Stored data
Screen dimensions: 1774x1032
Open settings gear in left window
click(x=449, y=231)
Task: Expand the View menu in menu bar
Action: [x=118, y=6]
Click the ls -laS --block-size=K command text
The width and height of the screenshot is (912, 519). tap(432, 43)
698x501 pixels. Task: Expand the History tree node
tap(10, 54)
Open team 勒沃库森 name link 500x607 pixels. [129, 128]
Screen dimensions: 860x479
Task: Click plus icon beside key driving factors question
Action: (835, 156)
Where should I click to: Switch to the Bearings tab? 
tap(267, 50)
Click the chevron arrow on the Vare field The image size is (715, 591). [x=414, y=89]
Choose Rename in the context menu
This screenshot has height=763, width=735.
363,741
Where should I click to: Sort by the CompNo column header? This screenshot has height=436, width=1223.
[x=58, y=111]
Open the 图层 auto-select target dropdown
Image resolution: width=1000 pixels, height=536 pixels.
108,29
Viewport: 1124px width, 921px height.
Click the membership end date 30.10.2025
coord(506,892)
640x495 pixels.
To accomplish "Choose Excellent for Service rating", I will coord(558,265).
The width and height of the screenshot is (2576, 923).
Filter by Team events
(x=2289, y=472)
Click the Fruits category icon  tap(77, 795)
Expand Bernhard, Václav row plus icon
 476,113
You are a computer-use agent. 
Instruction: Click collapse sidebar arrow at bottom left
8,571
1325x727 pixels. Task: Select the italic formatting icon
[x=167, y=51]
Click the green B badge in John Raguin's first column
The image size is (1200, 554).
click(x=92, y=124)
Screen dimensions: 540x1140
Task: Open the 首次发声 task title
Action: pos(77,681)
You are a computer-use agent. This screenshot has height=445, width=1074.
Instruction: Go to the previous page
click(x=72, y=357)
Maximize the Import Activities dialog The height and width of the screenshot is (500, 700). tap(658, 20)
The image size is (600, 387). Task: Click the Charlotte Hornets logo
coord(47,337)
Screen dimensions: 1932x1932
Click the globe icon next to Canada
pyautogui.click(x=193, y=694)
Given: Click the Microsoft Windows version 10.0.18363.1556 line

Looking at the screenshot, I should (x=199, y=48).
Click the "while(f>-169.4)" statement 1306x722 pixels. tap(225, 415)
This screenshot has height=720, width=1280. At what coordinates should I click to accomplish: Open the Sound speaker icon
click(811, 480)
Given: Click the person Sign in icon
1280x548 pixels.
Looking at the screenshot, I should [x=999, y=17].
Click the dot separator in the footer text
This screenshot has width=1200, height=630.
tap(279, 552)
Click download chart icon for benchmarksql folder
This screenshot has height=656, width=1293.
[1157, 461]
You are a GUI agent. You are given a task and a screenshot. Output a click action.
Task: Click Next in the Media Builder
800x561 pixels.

**Task item:** What are the lines, exactly as written above, from the line with "Maximize the Import" to the line with "Screen dimensions: 1932x1932", both included? Output only those.

**Solution below:**
Maximize the Import Activities dialog The height and width of the screenshot is (500, 700). tap(658, 20)
The image size is (600, 387). Task: Click the Charlotte Hornets logo
coord(47,337)
Screen dimensions: 1932x1932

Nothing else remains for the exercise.